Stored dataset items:
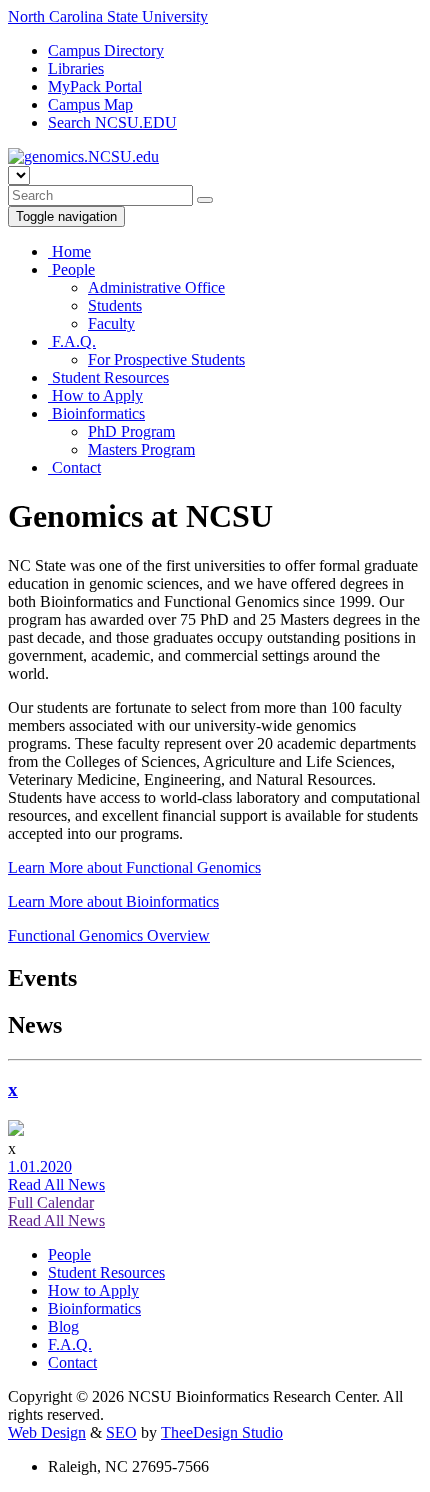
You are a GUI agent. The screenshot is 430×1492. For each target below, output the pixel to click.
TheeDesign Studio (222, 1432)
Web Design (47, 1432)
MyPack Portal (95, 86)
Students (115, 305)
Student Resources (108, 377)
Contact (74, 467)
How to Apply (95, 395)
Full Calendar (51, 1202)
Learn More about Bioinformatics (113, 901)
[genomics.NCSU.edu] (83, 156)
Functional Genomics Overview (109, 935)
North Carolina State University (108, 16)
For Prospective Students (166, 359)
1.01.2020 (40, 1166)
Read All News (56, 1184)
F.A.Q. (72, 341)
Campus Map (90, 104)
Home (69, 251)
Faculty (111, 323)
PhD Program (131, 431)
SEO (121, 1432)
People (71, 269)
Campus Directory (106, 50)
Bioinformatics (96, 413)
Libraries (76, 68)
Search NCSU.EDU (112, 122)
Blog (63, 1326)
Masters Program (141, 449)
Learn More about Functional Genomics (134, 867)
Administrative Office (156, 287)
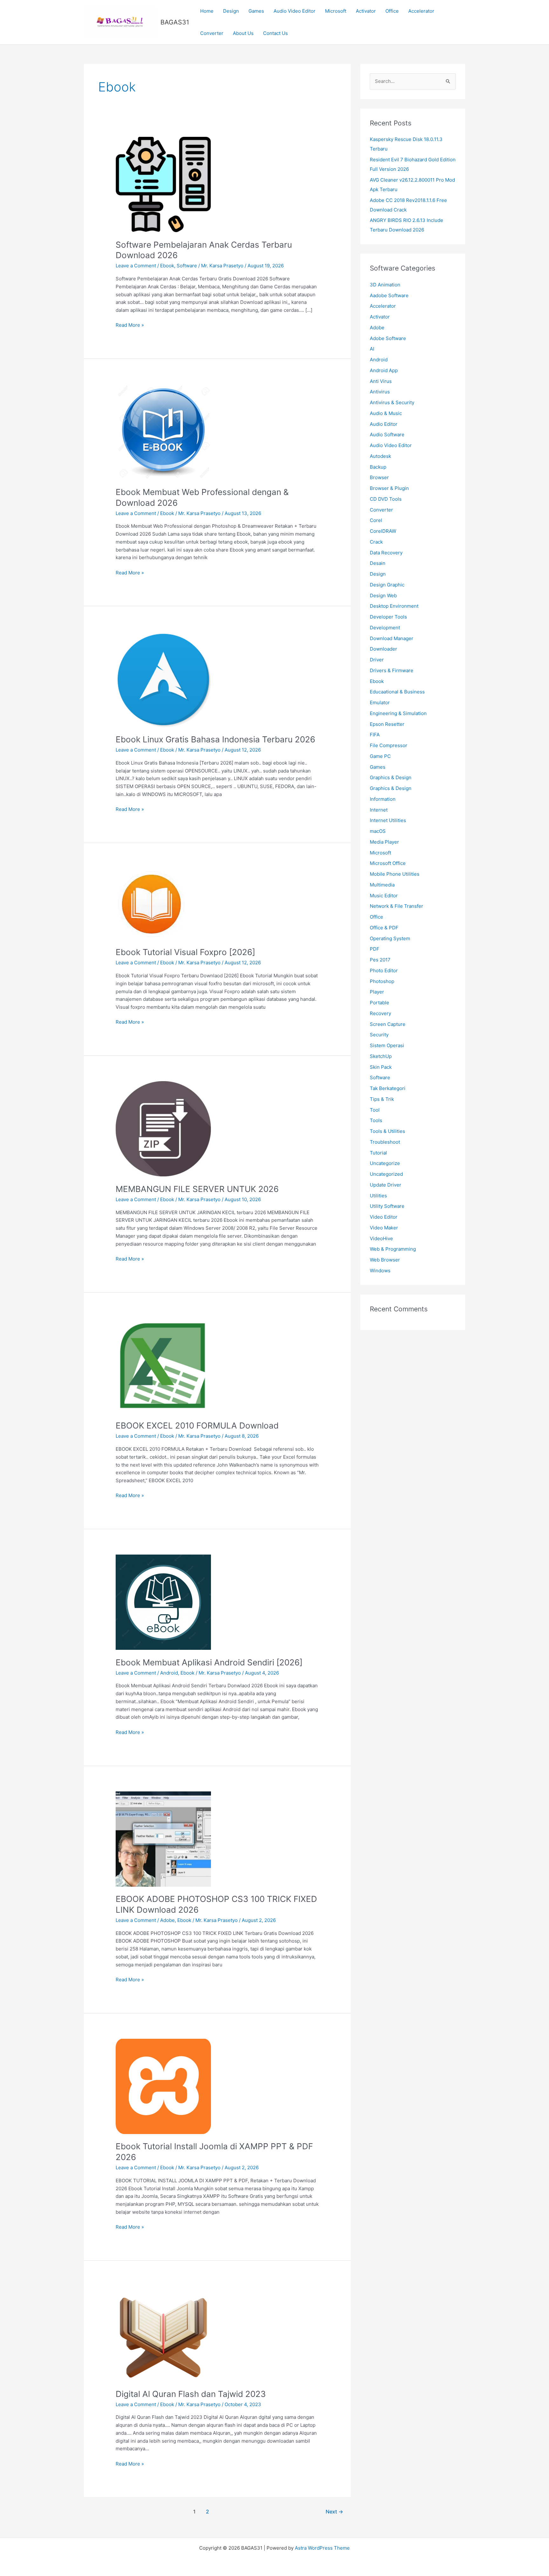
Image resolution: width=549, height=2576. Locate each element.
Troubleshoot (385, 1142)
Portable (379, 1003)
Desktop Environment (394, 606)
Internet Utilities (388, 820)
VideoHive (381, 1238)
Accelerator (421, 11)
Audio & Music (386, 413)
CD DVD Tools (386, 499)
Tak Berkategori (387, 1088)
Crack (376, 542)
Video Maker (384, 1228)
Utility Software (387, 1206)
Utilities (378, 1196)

TASK BRIEF: Each line from the one containing "Tak Berkategori (387, 1088)" to the end of the records should be echoed exactly, and no other line.

THE ANSWER:
Tak Berkategori (387, 1088)
Crack (376, 542)
Video Maker (384, 1228)
Utility Software (387, 1206)
Utilities (378, 1196)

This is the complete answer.